» YOUR OBJECTIVE: Output all of the data below exactly as given.

» DATA LISTING:
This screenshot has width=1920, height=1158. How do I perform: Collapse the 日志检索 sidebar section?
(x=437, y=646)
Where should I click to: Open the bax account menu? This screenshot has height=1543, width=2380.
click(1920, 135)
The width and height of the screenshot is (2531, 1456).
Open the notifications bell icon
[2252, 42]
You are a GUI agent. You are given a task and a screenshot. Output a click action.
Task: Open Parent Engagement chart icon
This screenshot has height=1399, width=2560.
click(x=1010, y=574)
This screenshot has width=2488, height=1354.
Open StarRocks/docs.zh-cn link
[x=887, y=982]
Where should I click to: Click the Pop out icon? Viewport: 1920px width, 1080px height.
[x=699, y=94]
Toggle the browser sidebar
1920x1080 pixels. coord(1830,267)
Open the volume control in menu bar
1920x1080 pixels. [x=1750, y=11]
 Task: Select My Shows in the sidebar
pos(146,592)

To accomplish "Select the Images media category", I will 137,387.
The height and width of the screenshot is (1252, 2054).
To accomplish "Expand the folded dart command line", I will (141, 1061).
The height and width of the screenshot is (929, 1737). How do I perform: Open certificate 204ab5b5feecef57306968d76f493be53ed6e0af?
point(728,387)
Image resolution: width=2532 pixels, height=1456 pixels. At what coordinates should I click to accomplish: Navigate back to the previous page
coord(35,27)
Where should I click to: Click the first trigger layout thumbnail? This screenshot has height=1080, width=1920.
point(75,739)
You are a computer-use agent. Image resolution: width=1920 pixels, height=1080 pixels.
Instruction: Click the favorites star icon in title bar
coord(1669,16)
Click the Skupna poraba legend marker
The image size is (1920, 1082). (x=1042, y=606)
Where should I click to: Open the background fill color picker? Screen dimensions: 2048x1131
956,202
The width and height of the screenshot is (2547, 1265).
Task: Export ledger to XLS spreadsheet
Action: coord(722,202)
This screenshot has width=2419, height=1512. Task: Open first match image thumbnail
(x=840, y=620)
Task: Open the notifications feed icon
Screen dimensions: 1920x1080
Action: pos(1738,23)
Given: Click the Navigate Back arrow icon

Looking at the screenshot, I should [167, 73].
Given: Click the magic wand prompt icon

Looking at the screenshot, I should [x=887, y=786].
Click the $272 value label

» REPLY TO THE EXERCISE:
This screenshot has width=1920, height=1158. How do I perform: Collapse the 日志检索 sidebar section?
(x=437, y=646)
Where should I click to: Open the bax account menu? This screenshot has height=1543, width=2380.
click(1920, 135)
The width and height of the screenshot is (2531, 1456).
Open the notifications bell icon
[2252, 42]
You are a GUI agent. You are given a task and a screenshot. Output a click action.
Task: Open Parent Engagement chart icon
This screenshot has height=1399, width=2560.
click(x=1010, y=574)
This screenshot has width=2488, height=1354.
Open StarRocks/docs.zh-cn link
[x=887, y=982]
Where should I click to: Click the Pop out icon? Viewport: 1920px width, 1080px height.
[x=699, y=94]
Toggle the browser sidebar
1920x1080 pixels. coord(1830,267)
Open the volume control in menu bar
1920x1080 pixels. [x=1750, y=11]
 Task: Select My Shows in the sidebar
pos(146,592)

To accomplish "Select the Images media category", I will 137,387.
The height and width of the screenshot is (1252, 2054).
To accomplish "Expand the folded dart command line", I will (141, 1061).
The height and width of the screenshot is (929, 1737). How do I perform: Open certificate 204ab5b5feecef57306968d76f493be53ed6e0af?
point(728,387)
Image resolution: width=2532 pixels, height=1456 pixels. At what coordinates should I click to accomplish: Navigate back to the previous page
coord(35,27)
Where should I click to: Click the first trigger layout thumbnail? This screenshot has height=1080, width=1920.
point(75,739)
You are a computer-use agent. Image resolution: width=1920 pixels, height=1080 pixels.
Instruction: Click the favorites star icon in title bar
coord(1669,16)
Click the Skupna poraba legend marker
The image size is (1920, 1082). (x=1042, y=606)
Where should I click to: Open the background fill color picker? Screen dimensions: 2048x1131
956,202
The width and height of the screenshot is (2547, 1265).
Task: Export ledger to XLS spreadsheet
Action: coord(722,202)
This screenshot has width=2419, height=1512. Task: Open first match image thumbnail
(x=840, y=620)
Task: Open the notifications feed icon
Screen dimensions: 1920x1080
Action: pos(1738,23)
Given: Click the Navigate Back arrow icon

Looking at the screenshot, I should [167, 73].
Given: Click the magic wand prompt icon

Looking at the screenshot, I should [x=887, y=786].
Click the $272 value label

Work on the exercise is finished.